House bill quietly filed on education funding

Added payments for low-income students emerging as key difference

House bill quietly filed on education funding

WHILE BIG EDUCATION funding bills filed by Gov. Charlie Baker and a key state senator have garnered lots of attention, a third school financing bill was quietly filed in the House last week that also proposes a sweeping update of the state’s 26-year-old education aid formula.

Rep. Paul Tucker, a Salem Democrat, submitted legislation hours before last Friday’s bill filing deadline that would also steer millions of dollars in new spending to Massachusetts schools. Tucker’s bill, which has a bipartisan roster of 32 cosponsors, including House Speaker Pro Tempore Patricia Haddad, would implement all four central funding recommendations of a 2015 state commission that concluded Massachusetts was lagging badly in its support of K-12 education.

It means there are now proposals in play from all three key players on Beacon Hill, setting the stage for what’s expected to be the biggest debate in decades on education funding in the state.

“I clearly see the appetite among the Legislature and the governor to do something here to get this done,” said Tucker. “I am very optimistic that at the end of this legislative session we’re going to have something we can be proud of.”

Earlier this month, a group of lawmakers and advocates unveiled a funding bill under the lead of Sen. Sonia Chang-Diaz, cochair of the Legislature’s education committee. Chang-Diaz estimated that the bill would add $900 million to $2 billion to the state’s annual contribution to school spending in the state.

On Wednesday, Baker rolled out his education bill, which he said would increase the state’s “foundation” school budget – a minimum level of spending that combines local and state dollars – by $1.1 billion once fully implemented over a seven-year phase-in period.

Chang-Diaz issued a statement, cosigned by several other legislators and advocates, criticizing the governor’s bill for not adequately funding schools with large low-income student populations. The bill “fails to even come close to honoring the guidelines of the Foundation Budget Review Commission with respect to high-poverty districts,” the statement said, referring to the 2015 state commission that recommended a revamp of the school funding formula.

Emerging as a central area of disagreement is the component of the school funding formula that provides extra money for districts with high concentrations of low-income students. In the bill filed by Chang-Diaz, districts with the highest concentration of low-income students would receive double the baseline per pupil funding established by the formula.
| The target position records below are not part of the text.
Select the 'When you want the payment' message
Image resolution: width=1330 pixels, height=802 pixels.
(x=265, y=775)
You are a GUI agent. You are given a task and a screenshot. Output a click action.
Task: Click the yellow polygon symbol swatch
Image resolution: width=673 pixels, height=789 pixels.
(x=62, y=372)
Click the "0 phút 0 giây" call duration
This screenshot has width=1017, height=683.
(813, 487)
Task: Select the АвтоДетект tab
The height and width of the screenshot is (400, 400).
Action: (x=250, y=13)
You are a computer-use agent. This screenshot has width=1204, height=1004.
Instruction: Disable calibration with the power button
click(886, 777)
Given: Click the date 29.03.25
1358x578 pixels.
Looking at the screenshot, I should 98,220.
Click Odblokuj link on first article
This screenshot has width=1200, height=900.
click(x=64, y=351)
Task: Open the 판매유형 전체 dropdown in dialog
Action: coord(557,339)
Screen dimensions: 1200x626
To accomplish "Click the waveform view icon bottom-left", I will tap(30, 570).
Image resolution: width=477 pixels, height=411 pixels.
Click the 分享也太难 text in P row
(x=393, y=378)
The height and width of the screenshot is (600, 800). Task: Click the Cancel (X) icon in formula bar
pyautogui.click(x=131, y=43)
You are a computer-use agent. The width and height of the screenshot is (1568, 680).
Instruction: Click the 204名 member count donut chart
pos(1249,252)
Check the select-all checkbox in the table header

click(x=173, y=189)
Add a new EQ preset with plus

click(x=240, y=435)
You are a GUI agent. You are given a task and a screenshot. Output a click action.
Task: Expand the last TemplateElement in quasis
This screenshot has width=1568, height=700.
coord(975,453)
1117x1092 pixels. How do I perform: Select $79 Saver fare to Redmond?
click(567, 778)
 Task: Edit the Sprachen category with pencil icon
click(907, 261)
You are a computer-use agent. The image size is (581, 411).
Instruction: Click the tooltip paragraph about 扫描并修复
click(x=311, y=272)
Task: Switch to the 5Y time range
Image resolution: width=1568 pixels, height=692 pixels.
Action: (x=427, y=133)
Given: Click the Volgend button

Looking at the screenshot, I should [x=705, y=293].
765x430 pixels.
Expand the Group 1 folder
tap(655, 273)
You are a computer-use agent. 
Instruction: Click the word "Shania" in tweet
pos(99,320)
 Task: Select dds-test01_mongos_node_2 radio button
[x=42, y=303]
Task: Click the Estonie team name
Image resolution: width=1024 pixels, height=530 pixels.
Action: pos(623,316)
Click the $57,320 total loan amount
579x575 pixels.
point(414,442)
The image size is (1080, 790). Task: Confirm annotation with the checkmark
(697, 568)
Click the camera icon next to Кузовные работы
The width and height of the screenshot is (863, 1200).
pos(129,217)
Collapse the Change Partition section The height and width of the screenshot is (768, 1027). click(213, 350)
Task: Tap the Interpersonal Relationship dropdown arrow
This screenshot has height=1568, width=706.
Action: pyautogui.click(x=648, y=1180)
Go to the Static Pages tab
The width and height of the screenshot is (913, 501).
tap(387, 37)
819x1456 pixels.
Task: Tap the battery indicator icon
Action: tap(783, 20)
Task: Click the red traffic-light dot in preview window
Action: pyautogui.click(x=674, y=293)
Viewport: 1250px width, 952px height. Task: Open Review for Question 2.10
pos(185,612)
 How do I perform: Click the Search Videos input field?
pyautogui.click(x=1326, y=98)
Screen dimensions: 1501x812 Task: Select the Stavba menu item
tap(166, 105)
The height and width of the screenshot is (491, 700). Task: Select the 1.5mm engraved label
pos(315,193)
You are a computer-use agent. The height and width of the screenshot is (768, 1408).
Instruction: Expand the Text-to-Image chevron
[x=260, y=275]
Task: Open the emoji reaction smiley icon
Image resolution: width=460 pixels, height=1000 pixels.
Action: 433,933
The governor’s bill would give those districts a roughly 57 or 58 percent increase for each low-income student.

Under the House bill, districts with the lowest concentration of low-income students would receive a 50 percent higher level of aid for each such student, with progressively greater add-on payments for districts with higher percentages of low-income students.

While the Senate education committee chair is taking a lead role in early stages of the debate, the House bill was not filed by that chamber’s education committee chair, Alice Peisch, but by a rank-and-file member of the committee.

“I remain fully committed to adopting a plan to implement the recommendations of the [Foundation Budget Review Commission] this year and will be cosponsoring the bill filed by Rep. Tucker,” Peisch said in a statement. “As the representative from Salem, a Gateway City, and a member of the Education Committee for the past two sessions, Rep. Tucker appreciates the impact that implementing these recommendations will have and I look forward seeing the bill progress.”

Asked on Friday about the bill filed in the House, Speaker Robert DeLeo said in a statement: “Rep. Tucker has proven to be a strong public school advocate who understands the needs and challenges facing our low-income school districts, and I look forward to working with him on this important issue.”

The House bill would also establish a Student Supports Fund, which superintendents, principals, or even individual teachers in districts or schools with a high concentration of low-income students could apply for funding to develop classroom programming tailored to student needs.

Baker’s bill also includes discretionary funds that the state education commissioner could award to low-performing districts. The governor’s bill would also let the commissioner withhold state aid for administrative functions to districts that fail to implement provisions of state-directed turnaround plans at chronically underperforming schools.

That provision was met with strong criticism from teachers’ unions and other advocates. The House bill does not include any such provision.